#### Exercise brief:
Rewrite the records from the line with "Viewport: 697px width, 700px height." through the end of the records as a numbered list, skipping blank lines and leaving out the pictures.

___ Recorded information ___

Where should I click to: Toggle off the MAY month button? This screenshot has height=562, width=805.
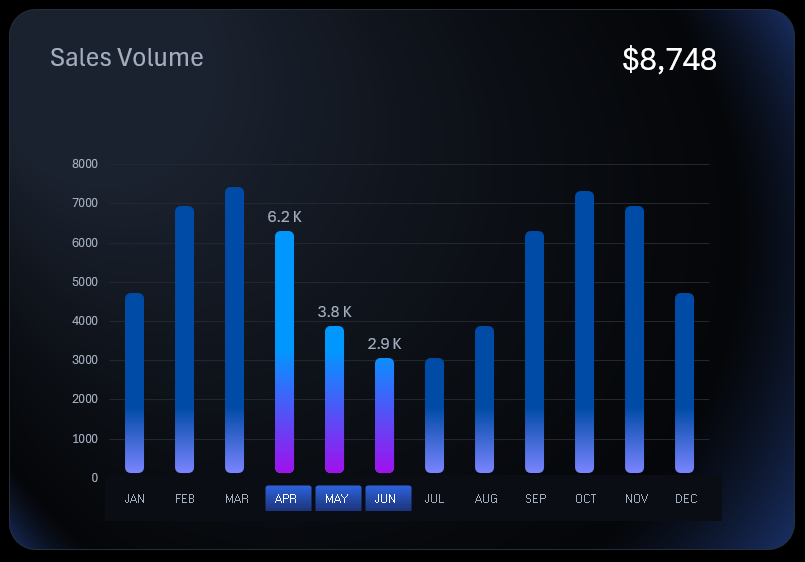click(338, 498)
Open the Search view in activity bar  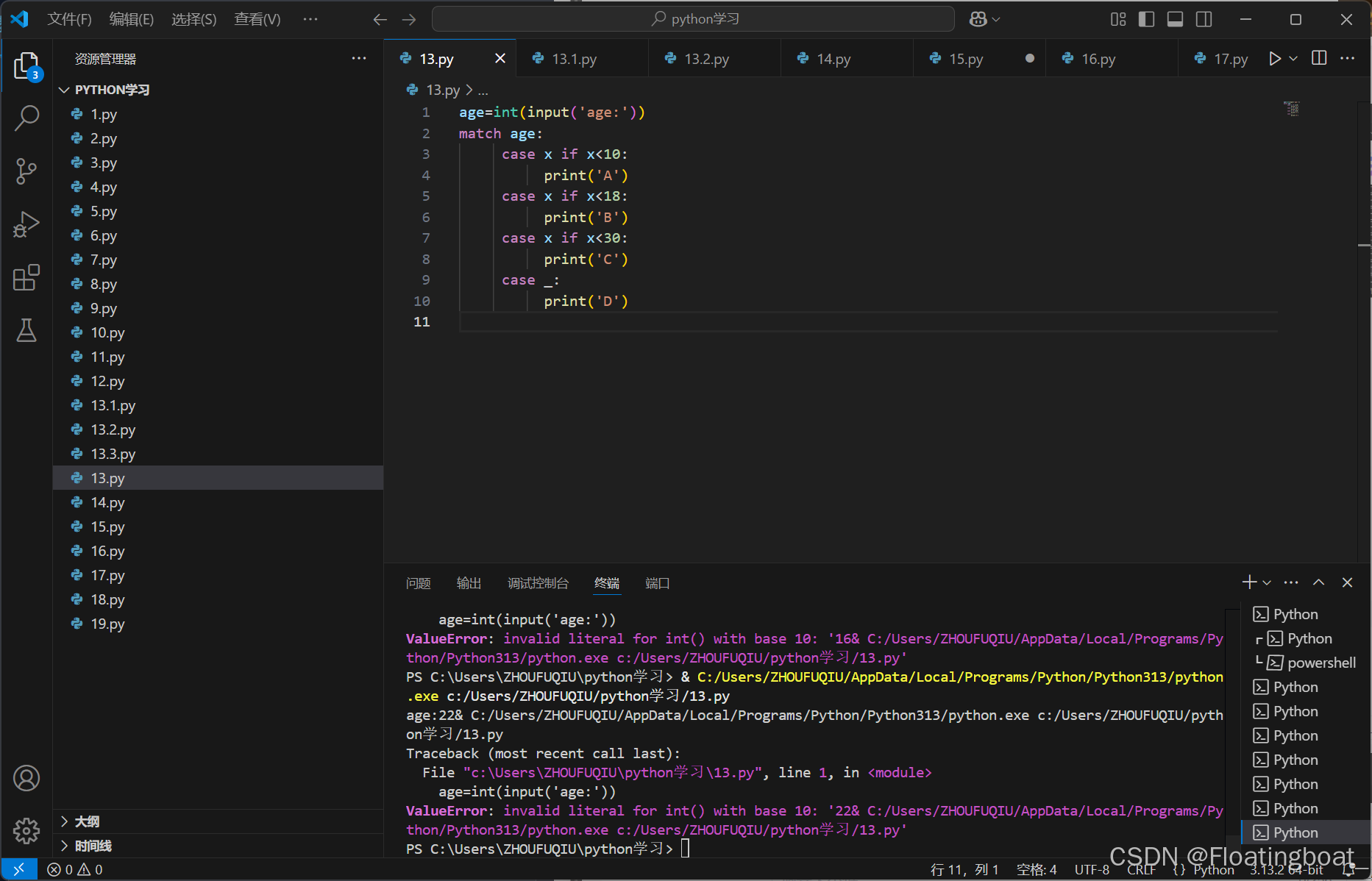point(26,118)
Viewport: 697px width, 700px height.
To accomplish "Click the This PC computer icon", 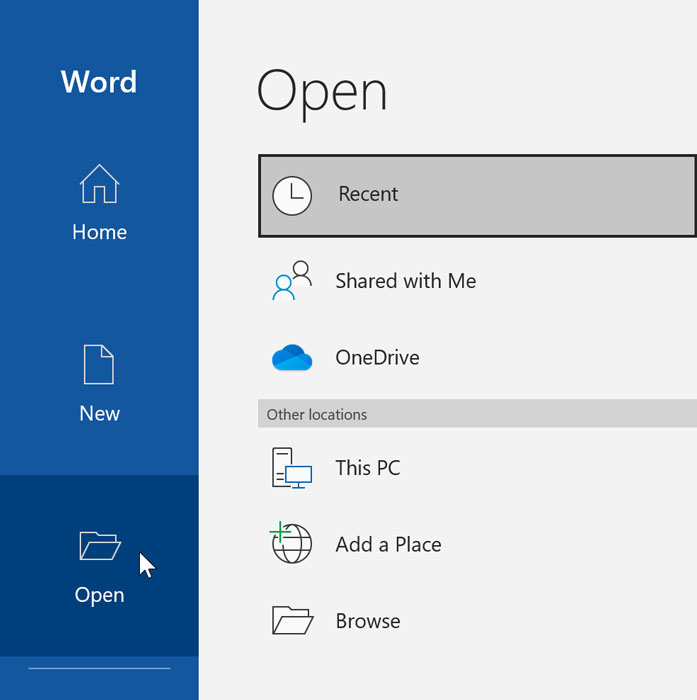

___

#### Solution to the exercise:
1. Viewport: 697px width, 700px height.
2. To accomplish "Click the This PC computer icon", 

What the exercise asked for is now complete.